__Work instruction__. Set out word for word the line that contains "Instruction: Click the question" and each line after it, through the end of the data below, but exclude the pictures.
*** Opening Supplied entries ***
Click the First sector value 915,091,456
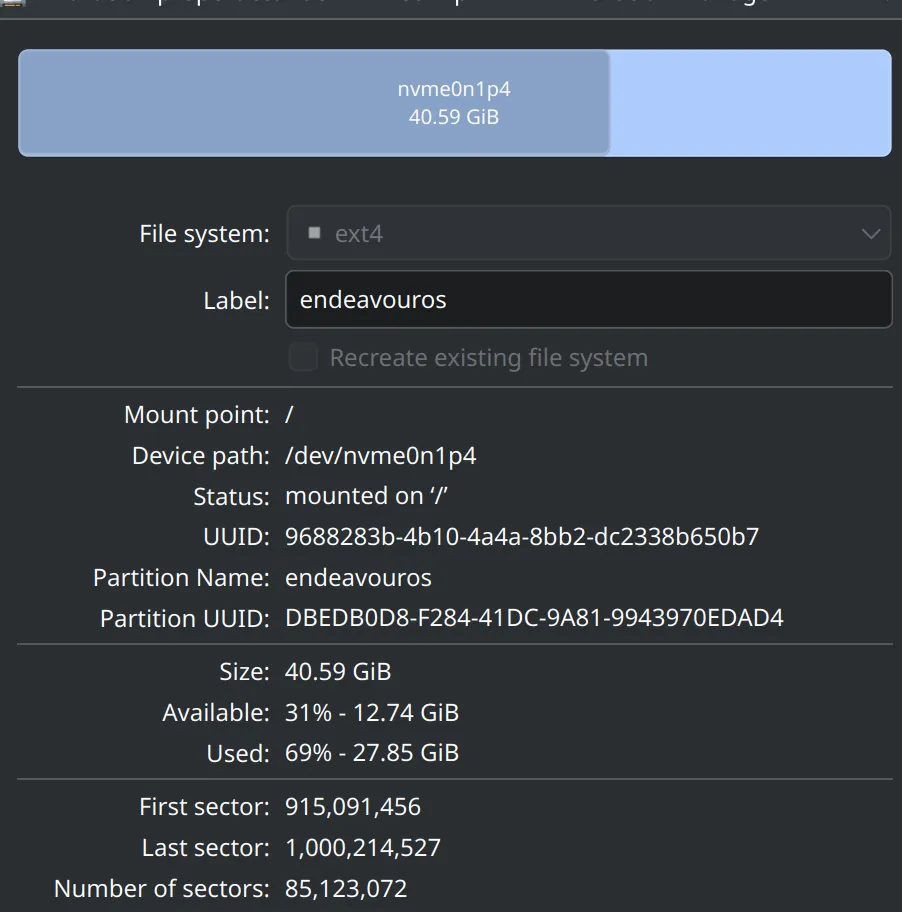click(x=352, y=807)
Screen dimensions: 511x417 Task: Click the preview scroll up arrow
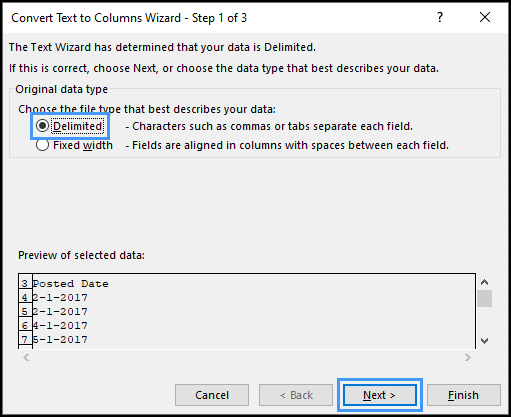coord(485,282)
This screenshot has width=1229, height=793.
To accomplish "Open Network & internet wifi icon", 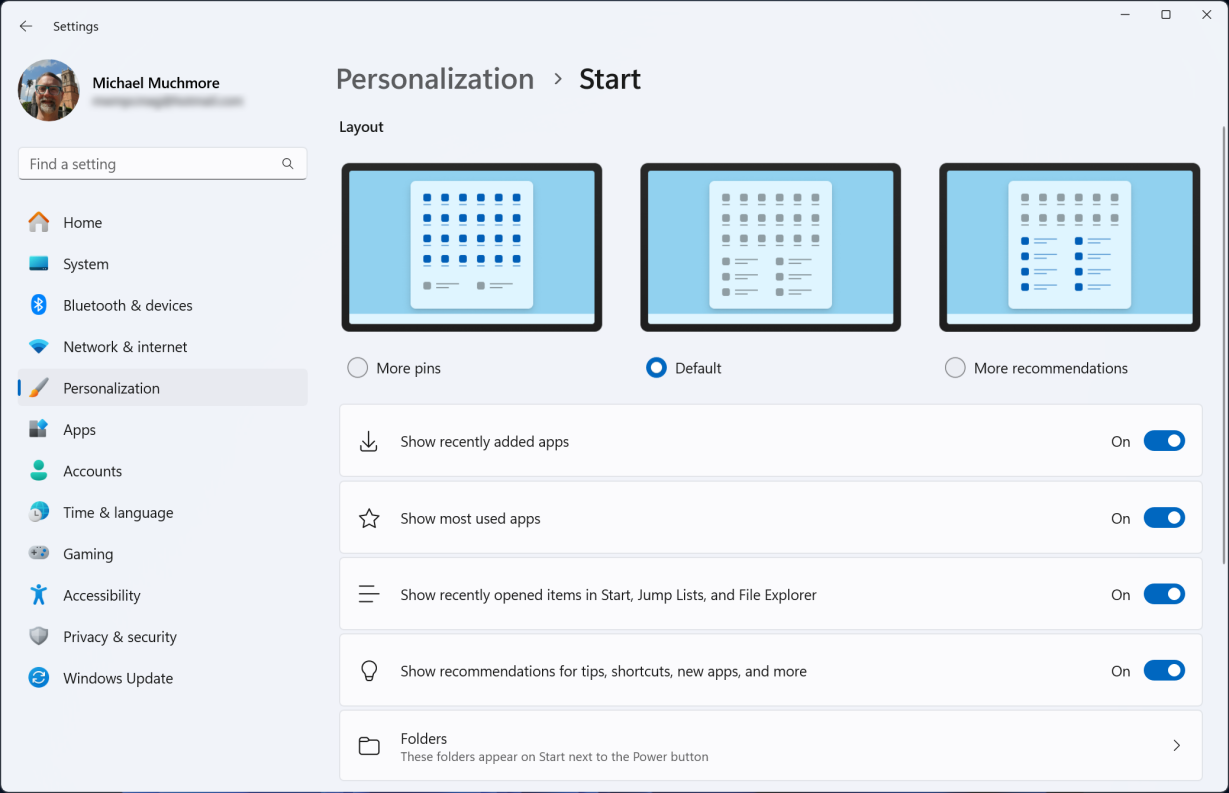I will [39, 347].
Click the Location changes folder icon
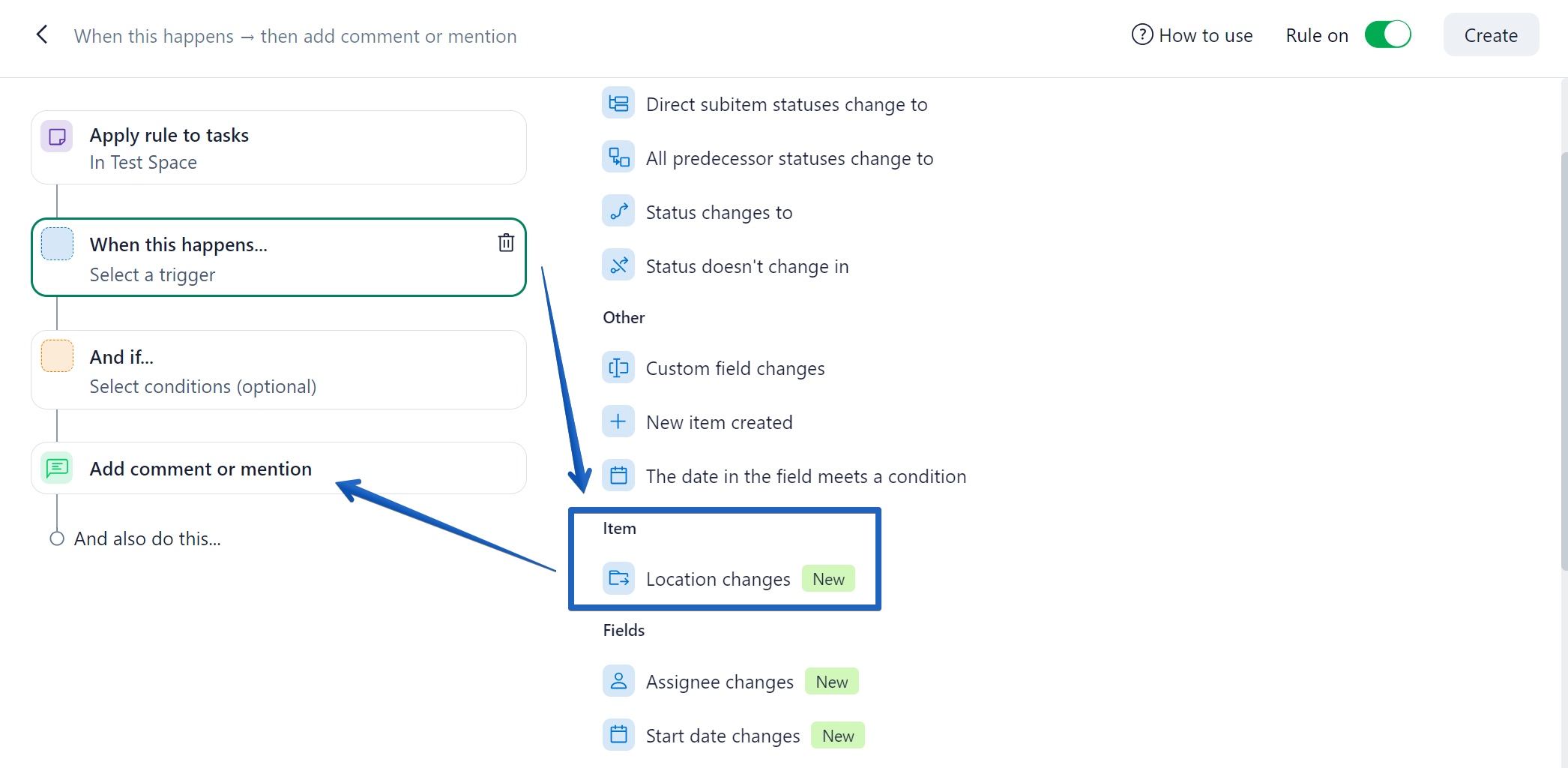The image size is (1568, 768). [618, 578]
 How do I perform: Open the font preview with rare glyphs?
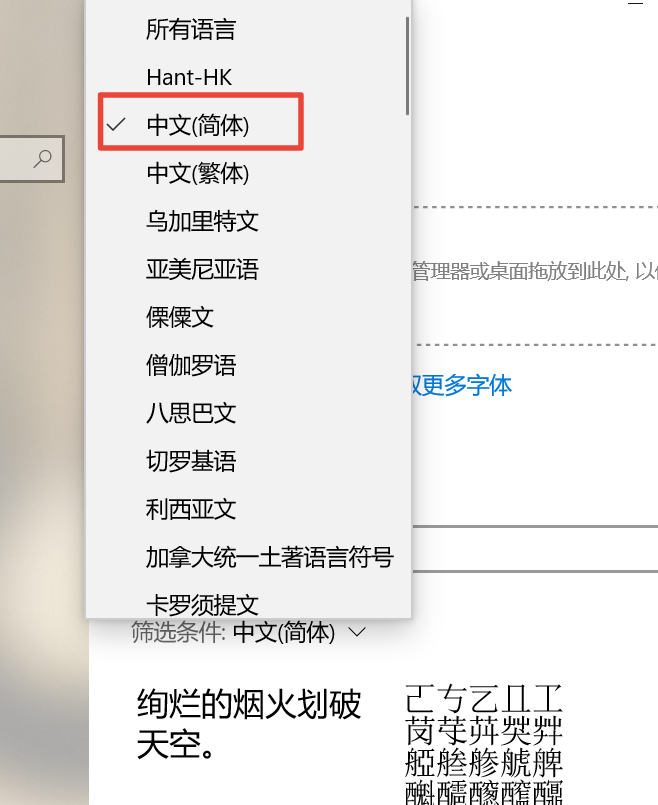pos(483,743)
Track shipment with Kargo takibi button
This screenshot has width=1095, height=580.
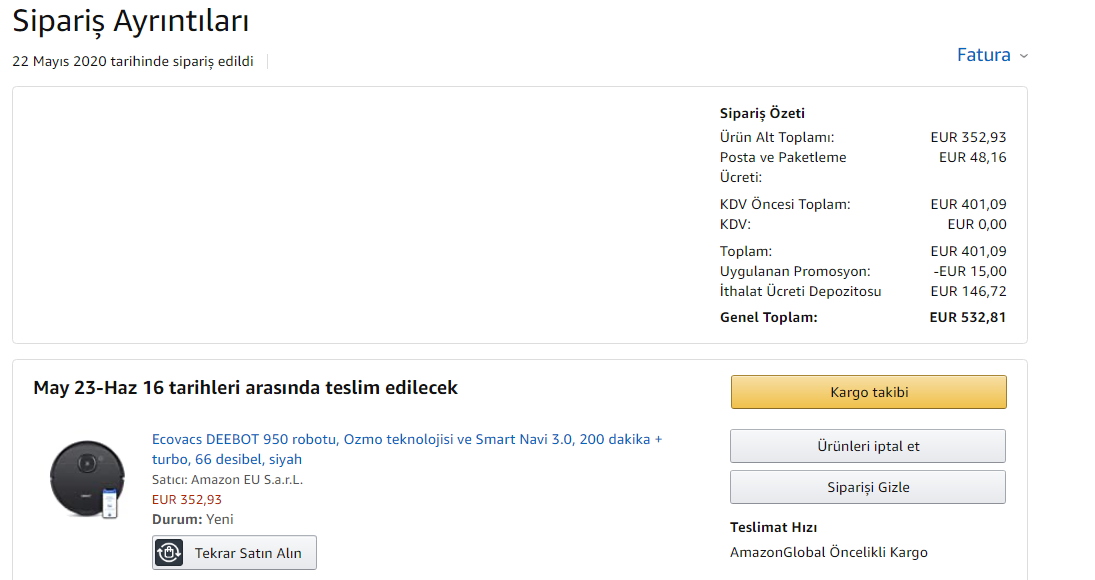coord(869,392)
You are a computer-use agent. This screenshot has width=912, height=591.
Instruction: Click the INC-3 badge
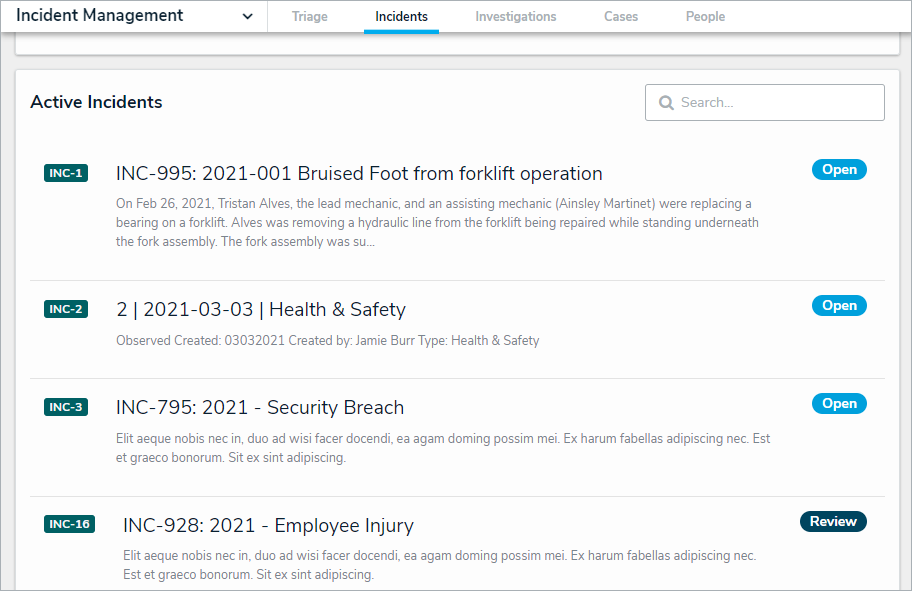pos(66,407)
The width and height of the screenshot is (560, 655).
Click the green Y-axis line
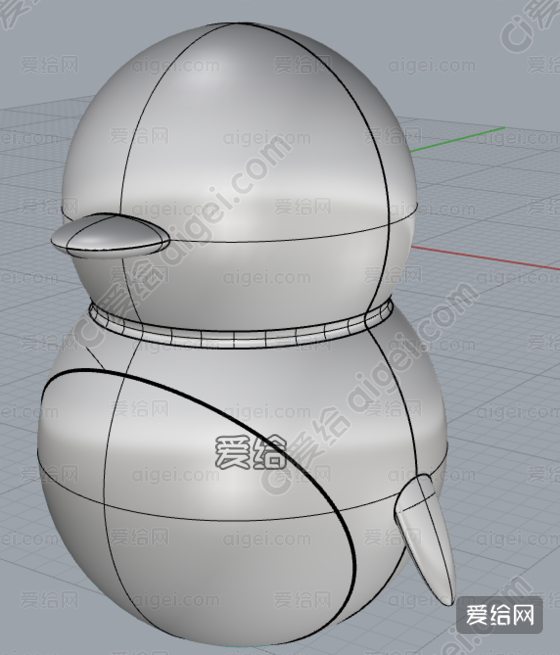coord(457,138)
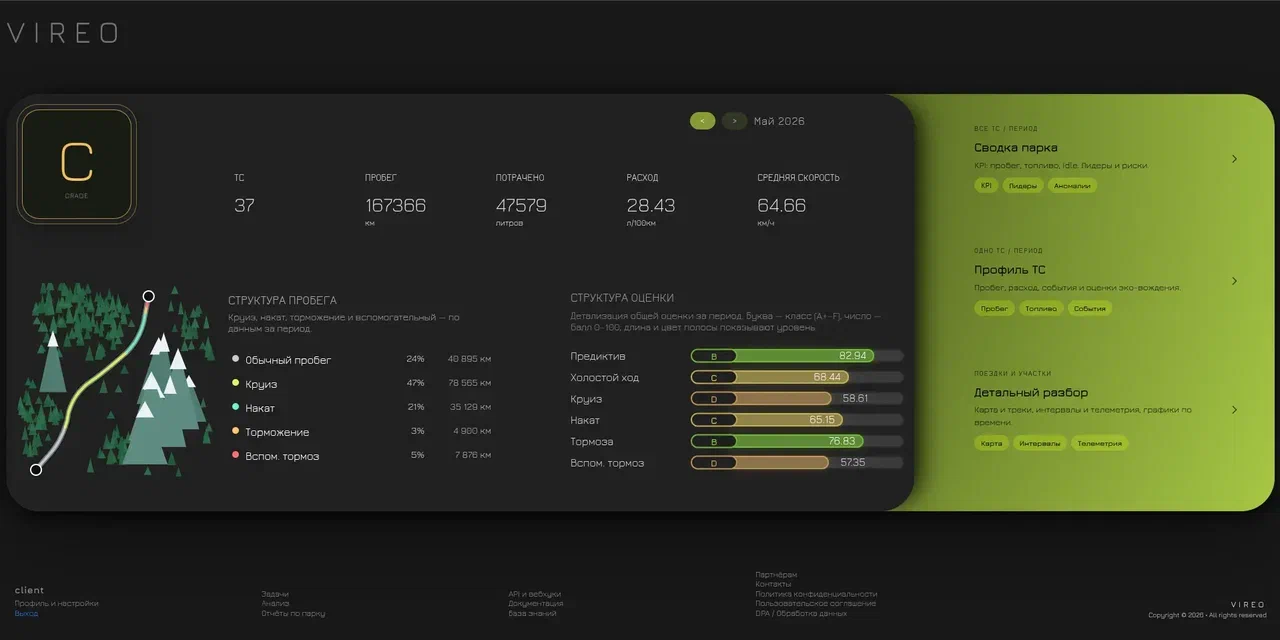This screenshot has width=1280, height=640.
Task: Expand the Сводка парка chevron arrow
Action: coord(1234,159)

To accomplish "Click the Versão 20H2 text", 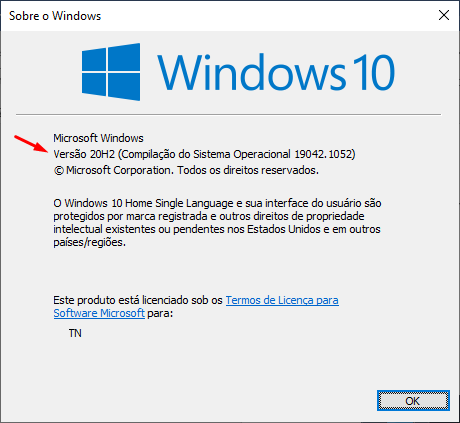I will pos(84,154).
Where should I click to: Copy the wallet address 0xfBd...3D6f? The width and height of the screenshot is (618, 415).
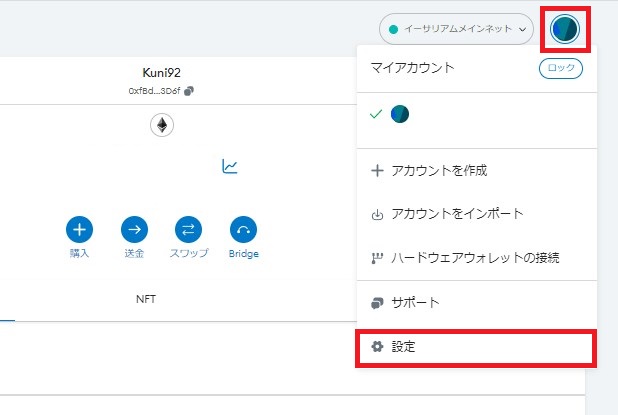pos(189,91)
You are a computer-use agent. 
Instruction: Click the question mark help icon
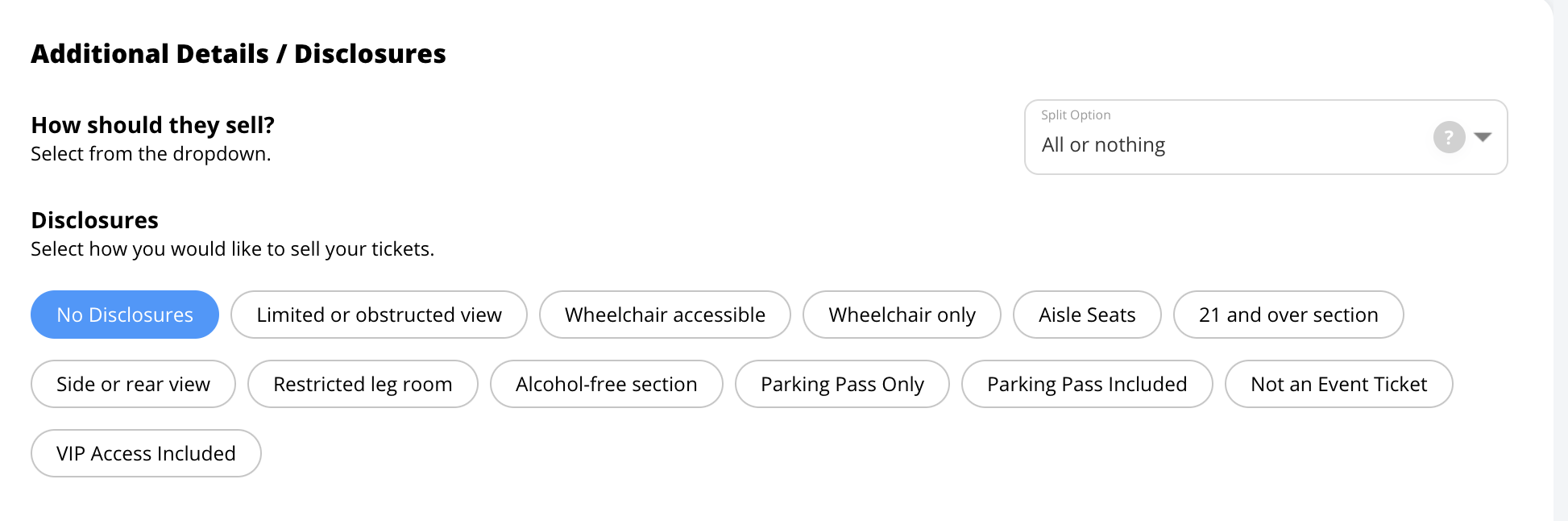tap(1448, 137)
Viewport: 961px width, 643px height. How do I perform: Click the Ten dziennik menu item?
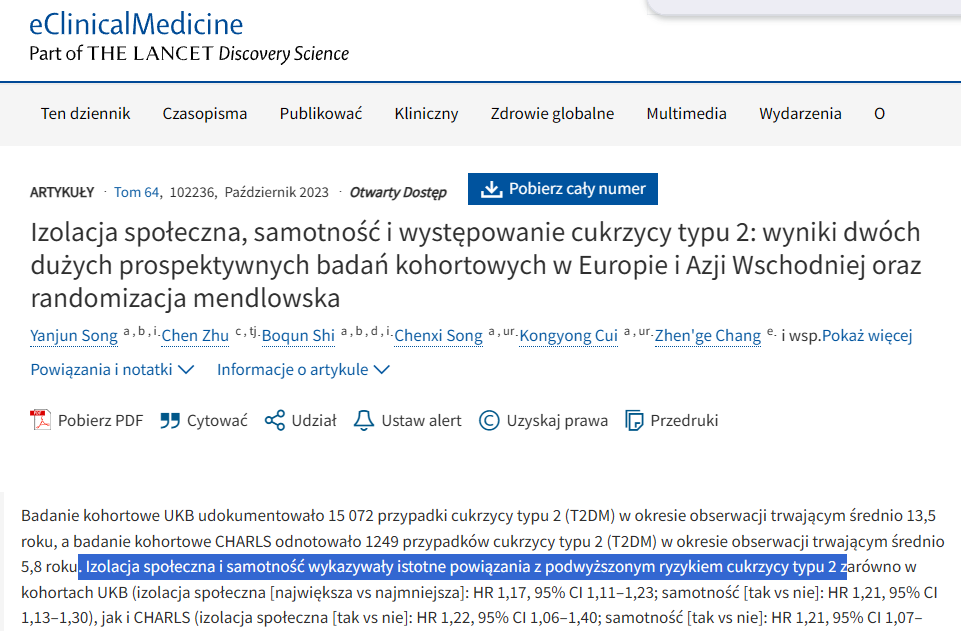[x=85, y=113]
*** Closing Supplied entries ***
__Exercise result__.
Instruction: Click the question mark help icon
tap(1448, 137)
Viewport: 961px width, 643px height. How do I perform: Click the Ten dziennik menu item?
[x=85, y=113]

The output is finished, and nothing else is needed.